PORTLAND, Ore. (KOIN) – Wildfire season is fast approaching, and experts are trying to determine the best way to prepare.
Wildfire scientists, land managers and policy leaders from across the west gathered at the World Forestry Center Friday for Fire Summit 2018, where they discussed the best ways to limit future fire catastrophes.
“The challenge that we have is that we are not going to fix this problem any time soon,” said Dennis Becker, the Director of the Policy Analysis Group at the University of Idaho.

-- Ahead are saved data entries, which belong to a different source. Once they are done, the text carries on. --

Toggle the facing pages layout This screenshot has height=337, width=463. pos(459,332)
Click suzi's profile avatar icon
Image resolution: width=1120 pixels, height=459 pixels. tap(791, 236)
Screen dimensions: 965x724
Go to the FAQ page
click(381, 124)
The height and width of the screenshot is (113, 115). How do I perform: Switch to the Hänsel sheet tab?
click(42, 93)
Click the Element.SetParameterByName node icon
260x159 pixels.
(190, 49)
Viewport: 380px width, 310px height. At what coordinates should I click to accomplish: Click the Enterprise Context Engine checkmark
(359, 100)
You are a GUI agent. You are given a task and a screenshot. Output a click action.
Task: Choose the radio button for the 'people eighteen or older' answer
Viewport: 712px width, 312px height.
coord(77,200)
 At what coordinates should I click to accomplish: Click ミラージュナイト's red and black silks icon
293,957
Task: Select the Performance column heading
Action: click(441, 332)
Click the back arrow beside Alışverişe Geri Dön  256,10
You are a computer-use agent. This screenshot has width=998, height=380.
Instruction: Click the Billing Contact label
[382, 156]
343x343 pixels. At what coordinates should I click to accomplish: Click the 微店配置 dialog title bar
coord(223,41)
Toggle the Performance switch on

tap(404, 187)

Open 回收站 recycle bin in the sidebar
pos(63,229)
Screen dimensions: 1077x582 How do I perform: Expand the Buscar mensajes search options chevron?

The consensus among the experts is that a cultural shift is needed to prevent the intensity of fires from getting worse. People are afraid of fire, for obvious reasons, and that’s led to a century of a century of putting out fires too soon.
“Fire has been a part of this landscape, and the reason we have a problem now is because we tried to put fire out,” said Nicole Strong, Extension Forester for the University of Oregon State – Central Oregon.
The hope is to get communities to understand the benefits fire can provide, when allowed to burn safely and within reason. Doing so would limit the intensity of future fires.
Still, there’s no silver bullet to reducing the danger. It will take a combination of actions, like prescribed burns and mechanical thinning, all customized to each individual area. Experts refer to it is cross-jurisdictional response planning.
“It's the old rain bucket analogy,” Becker said. “It takes a lot of raindrops to fill a bucket, and we need every one of those raindrops. We need every one of those activities, working together across that landscape, to fill that bucket up.”